Pothos are similar but different species from philedendron. They are usually labeled so you won't mistake the two despite them looking very similar.

The plant will actually shoot new roots out and they will not rot. Just buy a plant and remove the pot. Shake out and rinse the dirt from the roots. Cut the roots with a sharp knife or scissors and put them into the tank with only the roots submerged. They will grow out from there. If you can suspend the lighting, even better.

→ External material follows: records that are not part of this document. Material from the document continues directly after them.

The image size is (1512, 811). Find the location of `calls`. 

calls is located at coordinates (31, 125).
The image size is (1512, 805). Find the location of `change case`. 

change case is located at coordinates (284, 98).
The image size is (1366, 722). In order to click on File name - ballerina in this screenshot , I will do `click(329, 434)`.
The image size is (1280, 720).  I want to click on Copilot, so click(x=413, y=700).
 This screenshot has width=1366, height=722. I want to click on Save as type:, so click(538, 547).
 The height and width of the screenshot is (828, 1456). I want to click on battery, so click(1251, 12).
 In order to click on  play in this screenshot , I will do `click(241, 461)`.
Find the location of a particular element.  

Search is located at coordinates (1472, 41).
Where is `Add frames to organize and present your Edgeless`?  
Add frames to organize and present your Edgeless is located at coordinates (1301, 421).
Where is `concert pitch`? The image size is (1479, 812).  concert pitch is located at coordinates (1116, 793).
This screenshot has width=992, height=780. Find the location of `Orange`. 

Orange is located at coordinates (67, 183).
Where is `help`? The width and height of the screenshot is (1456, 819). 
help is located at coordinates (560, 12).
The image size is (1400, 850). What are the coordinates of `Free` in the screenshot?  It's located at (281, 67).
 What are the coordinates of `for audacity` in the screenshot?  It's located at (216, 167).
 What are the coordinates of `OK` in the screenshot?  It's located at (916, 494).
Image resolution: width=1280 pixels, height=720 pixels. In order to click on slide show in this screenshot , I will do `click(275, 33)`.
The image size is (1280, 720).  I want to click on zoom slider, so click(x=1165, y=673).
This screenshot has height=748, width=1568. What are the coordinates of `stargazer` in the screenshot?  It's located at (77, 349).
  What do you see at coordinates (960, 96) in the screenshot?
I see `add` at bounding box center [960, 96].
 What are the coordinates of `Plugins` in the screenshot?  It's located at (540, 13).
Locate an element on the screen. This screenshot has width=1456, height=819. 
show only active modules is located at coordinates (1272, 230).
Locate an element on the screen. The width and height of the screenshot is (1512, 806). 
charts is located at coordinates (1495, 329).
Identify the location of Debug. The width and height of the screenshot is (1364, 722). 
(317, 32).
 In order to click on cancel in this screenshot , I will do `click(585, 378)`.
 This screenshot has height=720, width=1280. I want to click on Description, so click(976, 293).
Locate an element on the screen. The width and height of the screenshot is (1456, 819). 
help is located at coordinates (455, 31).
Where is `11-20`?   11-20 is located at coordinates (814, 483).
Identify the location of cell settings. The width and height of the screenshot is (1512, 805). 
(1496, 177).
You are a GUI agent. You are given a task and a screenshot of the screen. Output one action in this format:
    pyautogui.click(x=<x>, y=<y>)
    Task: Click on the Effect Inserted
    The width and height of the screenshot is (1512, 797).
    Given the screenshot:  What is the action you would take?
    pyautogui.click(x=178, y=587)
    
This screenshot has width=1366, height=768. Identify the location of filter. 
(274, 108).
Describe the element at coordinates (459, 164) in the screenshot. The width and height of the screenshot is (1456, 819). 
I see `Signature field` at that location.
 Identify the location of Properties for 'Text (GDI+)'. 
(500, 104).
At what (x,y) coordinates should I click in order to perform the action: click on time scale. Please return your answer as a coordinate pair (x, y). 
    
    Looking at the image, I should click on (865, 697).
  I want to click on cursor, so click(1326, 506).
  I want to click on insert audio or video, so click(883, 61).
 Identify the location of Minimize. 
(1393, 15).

They will be fine in hard water. I doubt your fisb will eat the roots. Easy way to try is just put a little in and experiment.


----------



## Loume (Dec 27, 2014)

thanks mrrobxc. I think i will try it. I've already have a set of track lighting over the aquarium, not to light the aquarium itself, but highlighting whats on top of the canopy of the aquarium, so maybe that might work. I guess the pothos can do well in lower light like the philodendron.


----------



## mrrobxc (Jan 21, 2014)

They should be fine. Try peace lillies as well. Ripariumsupply.com sells baskets that you can suction to the back of the tank glass as planters for your plants.


----------



## Loume (Dec 27, 2014)

Very nice! I like the riparium on their home page too. Thanks again!


----------



## Iggy Newcastle (May 15, 2012)

Such an incredible setup! Please keep us updated on the guppy experiment.


----------



## mrrobxc (Jan 21, 2014)

The guppies are still alive and well with a bunch of new born swimming around. The cichlids ignore them altogether. Very weird.


----------



## Iggy Newcastle (May 15, 2012)

That's good to hear.


----------